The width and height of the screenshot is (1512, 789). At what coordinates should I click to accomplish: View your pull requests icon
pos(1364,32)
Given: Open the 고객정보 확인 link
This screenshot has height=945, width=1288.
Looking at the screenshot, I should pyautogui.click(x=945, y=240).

__________________________________________________

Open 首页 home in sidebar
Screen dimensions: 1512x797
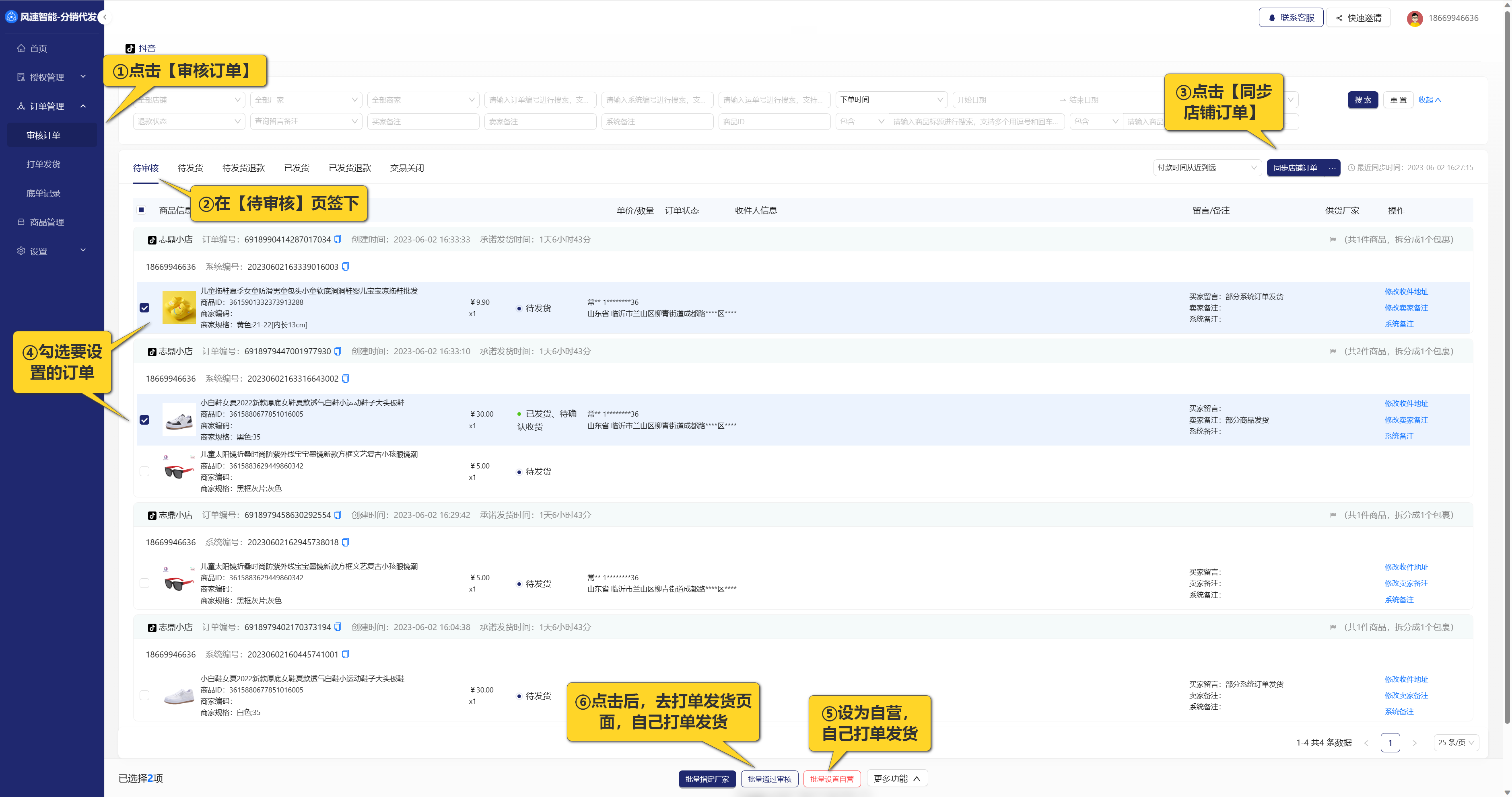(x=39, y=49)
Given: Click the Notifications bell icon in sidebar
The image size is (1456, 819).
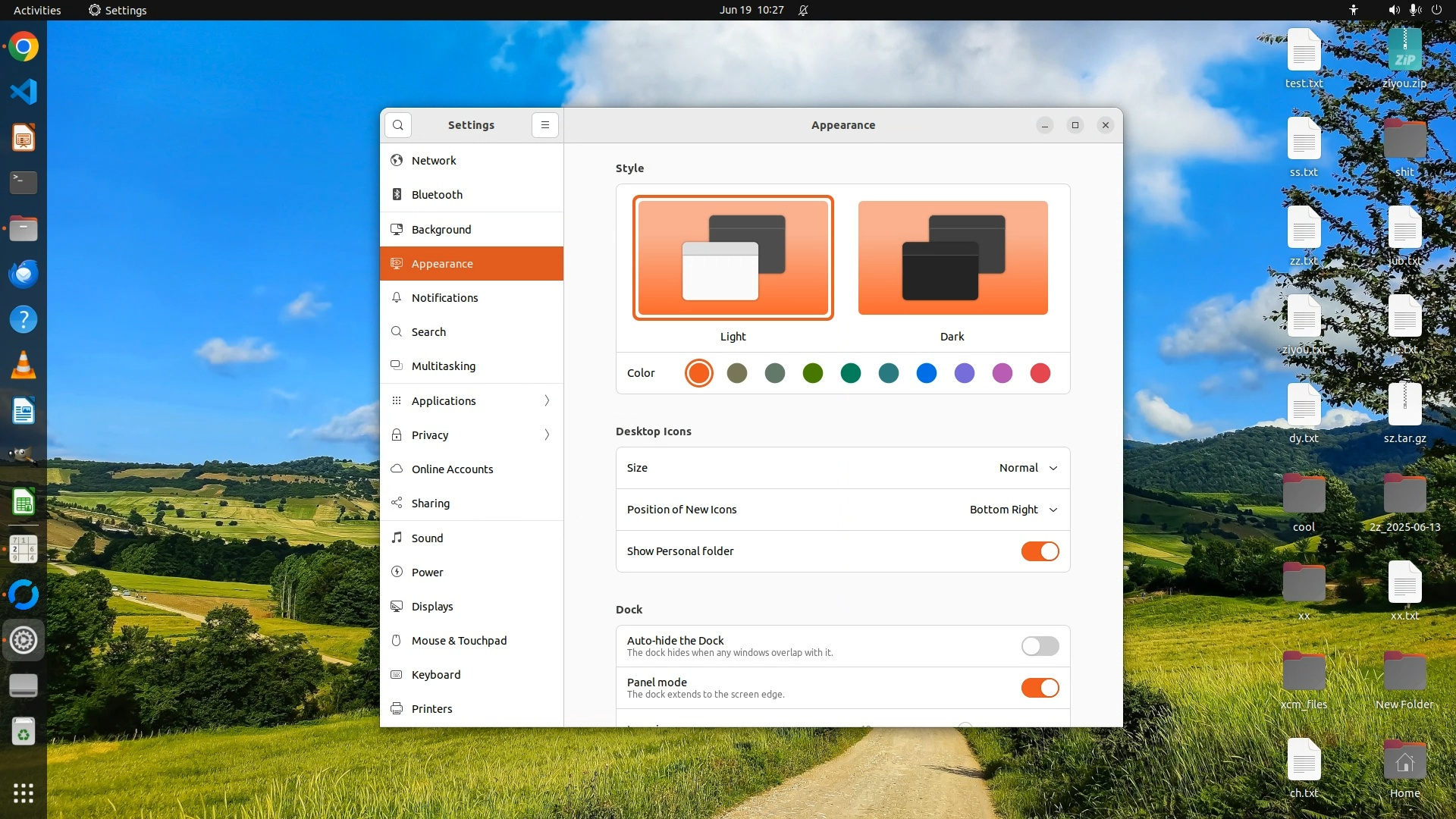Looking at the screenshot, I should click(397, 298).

__________________________________________________

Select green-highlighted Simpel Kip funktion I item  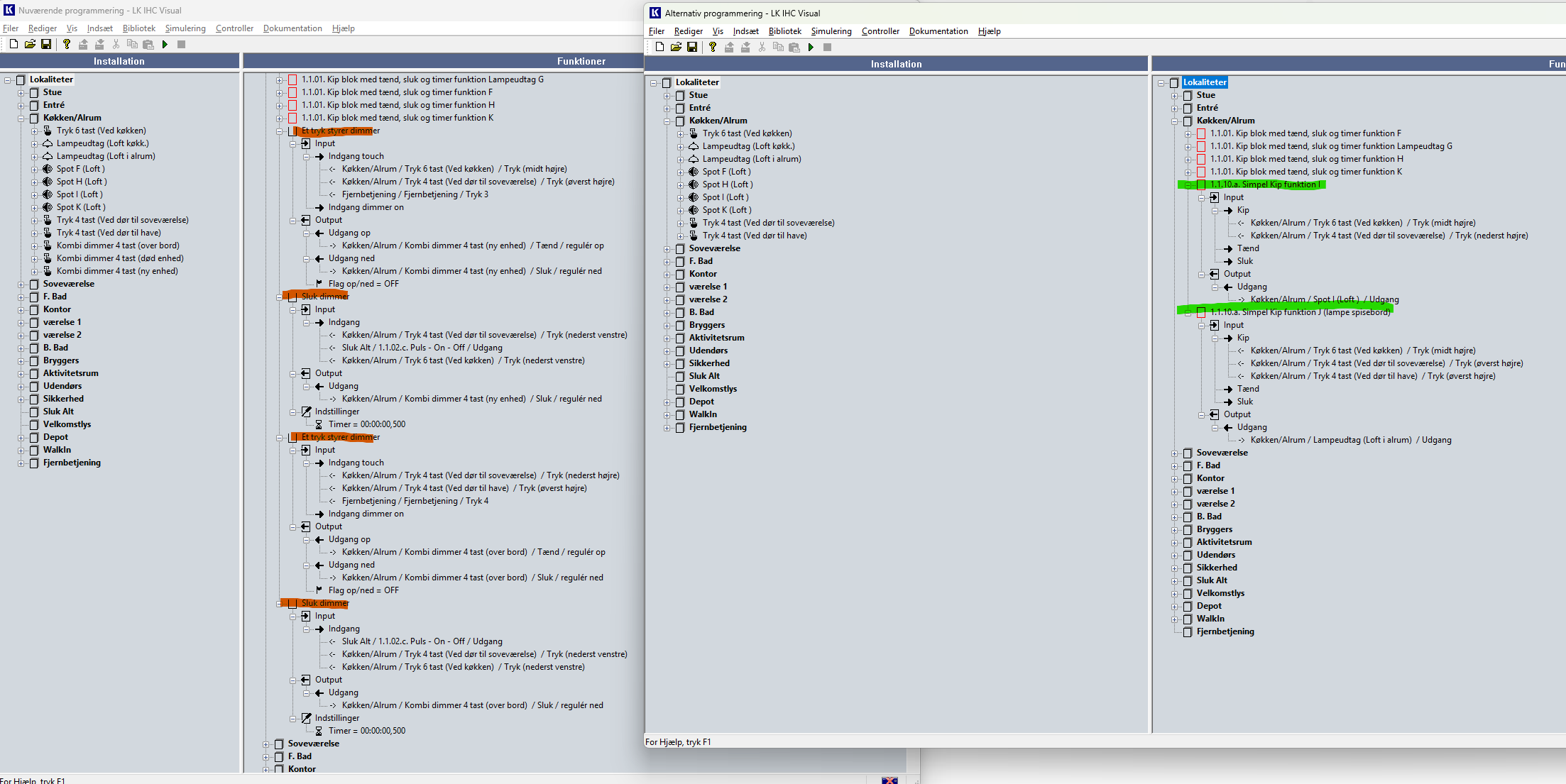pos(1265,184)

__________________________________________________

**Exercise**
Go through the listing above and find each line that contains "Open", then copy it.

**Answer below**
Given: Open the 고객정보 확인 link
Open 首页 home in sidebar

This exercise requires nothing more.